The obtained compliances are compared in Figure
The use of IFF induces a degradation of the compliance. This degradation is limited due to the use of a pseudo integrator (instead of a pure integrator). Also, it should not be a major problem for the NASS, as no direct forces should be applied to the top platform.
Active Damping using Direct Velocity Feedback - Encoders on the struts
<<sec:direct_velocity_feedback_struts>>
Introduction ignore
In this section, the Direct Velocity Feedback (DVF) strategy is used to damp the nano-hexapod resonances.
It is structured as follows:
- Section sec:dvf_identification_struts: the DVF plant is identified
- Section sec:dvf_controller_struts: the optimal control gain is identified using the Root Locus plot
- Section sec:dvf_effect_plant_struts: the DVF is applied, and the effect on the damped plant is identified and compared with the un-damped one
- Section sec:dvf_effect_compliance_struts: the DVF is applied, and the effect on the compliance is identified
Plant Identification
<<sec:dvf_identification_struts>>
The nano-hexapod is initialized as usual.
n_hexapod = initializeNanoHexapodFinal('flex_bot_type', '4dof', ...
'flex_top_type', '4dof', ...
'motion_sensor_type', 'struts', ...
'actuator_type', '2dof');
The transfer function from actuator inputs to force sensors outputs is identified.
%% Input/Output definition
clear io; io_i = 1;
io(io_i) = linio([mdl, '/F'], 1, 'openinput'); io_i = io_i + 1; % Actuator Inputs
io(io_i) = linio([mdl, '/D'], 1, 'openoutput'); io_i = io_i + 1; % Relative Motion Outputs
Gdvf = linearize(mdl, io, 0.0, options);
Gdvf.InputName = {'F1', 'F2', 'F3', 'F4', 'F5', 'F6'};
Gdvf.OutputName = {'D1', 'D2', 'D3', 'D4', 'D5', 'D6'};
Its bode plot is shown in Figure fig:nano_hexapod_dvf_plant_bode_plot_struts.
Root Locus
<<sec:dvf_controller_struts>>
The controller is a diagonal (i.e. decentralized) controller with simple high pass filters (i.e. pseudo derivators) on the diagonal:
\begin{equation} K_{\text{DVF}} = g \frac{s}{s + \omega_d} \bm{I}_{6 \times 6} \end{equation}The value of $\omega_d$ sets the frequency above high the derivative action is stopped.
wd = 2*pi*150;
The obtained Root Locus is shown in Figure fig:nano_hexapod_dvf_root_locus_struts. The control gain chosen for future plots is shown by the red crosses.

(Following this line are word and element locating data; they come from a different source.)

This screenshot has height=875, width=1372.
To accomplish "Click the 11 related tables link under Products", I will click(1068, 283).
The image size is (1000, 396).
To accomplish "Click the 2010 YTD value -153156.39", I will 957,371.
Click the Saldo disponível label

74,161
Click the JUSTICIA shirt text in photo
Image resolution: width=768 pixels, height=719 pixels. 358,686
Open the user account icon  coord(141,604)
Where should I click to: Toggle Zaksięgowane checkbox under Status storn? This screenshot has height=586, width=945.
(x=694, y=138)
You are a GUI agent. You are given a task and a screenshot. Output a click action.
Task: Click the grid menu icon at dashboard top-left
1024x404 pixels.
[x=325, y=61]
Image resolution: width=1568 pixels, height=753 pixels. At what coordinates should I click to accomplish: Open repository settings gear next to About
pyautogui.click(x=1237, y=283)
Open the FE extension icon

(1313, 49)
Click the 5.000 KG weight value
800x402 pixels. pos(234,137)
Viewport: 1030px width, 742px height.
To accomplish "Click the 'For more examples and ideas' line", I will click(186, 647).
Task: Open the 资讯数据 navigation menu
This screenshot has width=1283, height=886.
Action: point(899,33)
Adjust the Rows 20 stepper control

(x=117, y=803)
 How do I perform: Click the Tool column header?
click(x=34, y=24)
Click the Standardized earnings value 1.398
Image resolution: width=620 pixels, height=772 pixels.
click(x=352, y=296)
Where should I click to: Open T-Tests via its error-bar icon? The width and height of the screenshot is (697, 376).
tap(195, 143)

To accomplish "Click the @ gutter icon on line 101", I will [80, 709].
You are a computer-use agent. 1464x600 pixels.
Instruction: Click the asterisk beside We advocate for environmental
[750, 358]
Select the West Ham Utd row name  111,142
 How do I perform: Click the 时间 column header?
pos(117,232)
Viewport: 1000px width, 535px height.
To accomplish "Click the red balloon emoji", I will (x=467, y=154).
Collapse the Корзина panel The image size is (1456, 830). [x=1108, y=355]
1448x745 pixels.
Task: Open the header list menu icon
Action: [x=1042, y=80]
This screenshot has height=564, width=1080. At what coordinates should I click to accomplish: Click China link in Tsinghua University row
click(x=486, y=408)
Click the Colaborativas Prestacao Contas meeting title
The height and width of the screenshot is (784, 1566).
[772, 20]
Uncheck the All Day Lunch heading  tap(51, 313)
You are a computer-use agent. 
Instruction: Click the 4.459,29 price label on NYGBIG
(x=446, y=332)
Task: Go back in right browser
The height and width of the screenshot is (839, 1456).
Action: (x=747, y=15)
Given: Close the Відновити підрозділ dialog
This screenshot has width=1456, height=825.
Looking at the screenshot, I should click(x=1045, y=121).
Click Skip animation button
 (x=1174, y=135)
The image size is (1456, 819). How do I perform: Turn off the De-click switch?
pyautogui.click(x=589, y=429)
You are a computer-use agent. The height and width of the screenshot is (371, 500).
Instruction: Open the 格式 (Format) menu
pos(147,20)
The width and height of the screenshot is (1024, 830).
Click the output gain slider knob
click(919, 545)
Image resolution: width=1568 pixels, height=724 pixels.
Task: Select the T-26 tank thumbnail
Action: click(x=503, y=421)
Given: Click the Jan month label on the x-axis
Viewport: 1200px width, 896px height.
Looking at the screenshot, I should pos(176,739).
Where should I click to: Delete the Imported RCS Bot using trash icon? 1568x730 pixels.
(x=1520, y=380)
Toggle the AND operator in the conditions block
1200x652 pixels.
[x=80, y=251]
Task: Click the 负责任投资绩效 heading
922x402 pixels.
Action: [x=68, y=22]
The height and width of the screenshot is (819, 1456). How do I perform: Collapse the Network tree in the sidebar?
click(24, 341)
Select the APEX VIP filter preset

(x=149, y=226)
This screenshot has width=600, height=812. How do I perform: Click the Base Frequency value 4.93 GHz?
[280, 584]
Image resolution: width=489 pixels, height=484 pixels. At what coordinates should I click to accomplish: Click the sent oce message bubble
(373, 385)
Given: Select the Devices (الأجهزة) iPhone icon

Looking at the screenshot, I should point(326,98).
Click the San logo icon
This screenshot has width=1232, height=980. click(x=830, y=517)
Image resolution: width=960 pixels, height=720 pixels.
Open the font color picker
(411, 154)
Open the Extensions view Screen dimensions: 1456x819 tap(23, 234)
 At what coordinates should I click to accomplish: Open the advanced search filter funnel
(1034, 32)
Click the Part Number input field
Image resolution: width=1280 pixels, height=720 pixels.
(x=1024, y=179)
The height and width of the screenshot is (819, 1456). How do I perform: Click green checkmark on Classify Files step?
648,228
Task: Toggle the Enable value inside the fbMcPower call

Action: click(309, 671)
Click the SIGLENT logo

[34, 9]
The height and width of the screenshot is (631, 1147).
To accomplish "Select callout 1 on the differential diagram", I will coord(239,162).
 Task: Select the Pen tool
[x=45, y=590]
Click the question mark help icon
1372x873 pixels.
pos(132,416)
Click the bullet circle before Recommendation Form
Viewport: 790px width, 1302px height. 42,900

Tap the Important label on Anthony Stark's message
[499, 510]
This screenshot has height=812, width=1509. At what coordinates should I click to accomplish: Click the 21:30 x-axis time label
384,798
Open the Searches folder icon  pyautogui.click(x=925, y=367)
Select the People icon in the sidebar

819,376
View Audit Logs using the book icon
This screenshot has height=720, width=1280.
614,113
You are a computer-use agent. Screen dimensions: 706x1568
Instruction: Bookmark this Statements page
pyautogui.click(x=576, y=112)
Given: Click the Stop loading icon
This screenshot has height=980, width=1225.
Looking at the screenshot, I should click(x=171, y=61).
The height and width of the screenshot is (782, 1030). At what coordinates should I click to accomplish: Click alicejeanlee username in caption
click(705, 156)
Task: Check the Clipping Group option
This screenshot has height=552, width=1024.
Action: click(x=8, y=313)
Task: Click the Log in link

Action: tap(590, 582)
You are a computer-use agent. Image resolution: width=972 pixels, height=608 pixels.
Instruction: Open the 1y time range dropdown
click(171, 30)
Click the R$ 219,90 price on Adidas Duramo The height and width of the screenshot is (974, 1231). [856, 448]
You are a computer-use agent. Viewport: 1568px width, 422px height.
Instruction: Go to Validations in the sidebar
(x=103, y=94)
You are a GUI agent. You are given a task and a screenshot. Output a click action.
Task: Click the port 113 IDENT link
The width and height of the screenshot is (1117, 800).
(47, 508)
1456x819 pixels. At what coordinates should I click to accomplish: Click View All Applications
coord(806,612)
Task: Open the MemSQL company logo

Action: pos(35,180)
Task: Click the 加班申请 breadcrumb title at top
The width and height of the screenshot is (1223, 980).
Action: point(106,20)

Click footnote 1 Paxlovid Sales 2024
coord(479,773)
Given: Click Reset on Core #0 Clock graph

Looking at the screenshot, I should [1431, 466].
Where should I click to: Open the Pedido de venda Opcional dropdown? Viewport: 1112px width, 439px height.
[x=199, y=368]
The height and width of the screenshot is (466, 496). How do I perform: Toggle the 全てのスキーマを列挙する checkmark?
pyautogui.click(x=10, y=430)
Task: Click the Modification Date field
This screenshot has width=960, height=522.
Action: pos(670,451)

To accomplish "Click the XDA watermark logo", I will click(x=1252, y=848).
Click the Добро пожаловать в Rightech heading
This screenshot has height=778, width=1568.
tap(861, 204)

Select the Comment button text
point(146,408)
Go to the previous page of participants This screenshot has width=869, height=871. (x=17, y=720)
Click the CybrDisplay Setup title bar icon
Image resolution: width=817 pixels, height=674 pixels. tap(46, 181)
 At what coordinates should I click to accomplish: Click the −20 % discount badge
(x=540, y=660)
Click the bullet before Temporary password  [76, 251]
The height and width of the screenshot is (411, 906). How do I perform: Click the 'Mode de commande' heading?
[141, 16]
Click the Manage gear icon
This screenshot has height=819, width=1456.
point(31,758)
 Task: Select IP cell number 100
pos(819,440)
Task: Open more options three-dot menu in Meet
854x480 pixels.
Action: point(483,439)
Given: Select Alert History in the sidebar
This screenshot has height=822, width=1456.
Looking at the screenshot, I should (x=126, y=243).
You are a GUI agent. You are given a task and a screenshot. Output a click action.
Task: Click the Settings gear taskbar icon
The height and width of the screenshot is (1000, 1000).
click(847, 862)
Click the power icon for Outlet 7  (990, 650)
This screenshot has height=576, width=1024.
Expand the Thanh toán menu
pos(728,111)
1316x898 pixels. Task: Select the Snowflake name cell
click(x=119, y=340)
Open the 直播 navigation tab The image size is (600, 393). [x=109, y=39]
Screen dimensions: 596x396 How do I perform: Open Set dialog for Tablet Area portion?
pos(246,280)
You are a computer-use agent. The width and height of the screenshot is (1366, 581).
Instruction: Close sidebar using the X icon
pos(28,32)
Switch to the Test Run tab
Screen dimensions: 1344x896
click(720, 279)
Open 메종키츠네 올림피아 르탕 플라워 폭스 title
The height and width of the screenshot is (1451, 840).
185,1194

The obtained controller is then:
Kdvf = 5e8*s/(s + wd)*eye(6); % DVF Controller
The corresponding loop gain of the diagonal terms are shown in Figure fig:nano_hexapod_dvf_loop_gain_struts. It is shown that the loop gain is quite large around resonances (which allows to add lots of damping) and less than one at low frequency thanks to the large value of $\omega_c$.
Effect of DVF on the plant
<<sec:dvf_effect_plant_struts>>
Let's now see how the DVF control strategy effectively damps the plant and how it affects the transfer functions from the actuator forces to the relative motion sensors (encoders).
First identify the plant in open-loop.
n_hexapod = initializeNanoHexapodFinal('flex_bot_type', '4dof', ...
'flex_top_type', '4dof', ...
'motion_sensor_type', 'struts', ...
'actuator_type', '2dof', ...
'controller_type', 'none');
Gol = linearize(mdl, io, 0.0, options);
Gol.InputName = {'F1', 'F2', 'F3', 'F4', 'F5', 'F6'};
Gol.OutputName = {'D1', 'D2', 'D3', 'D4', 'D5', 'D6'};
And then with the DVF controller.
n_hexapod = initializeNanoHexapodFinal('flex_bot_type', '4dof', ...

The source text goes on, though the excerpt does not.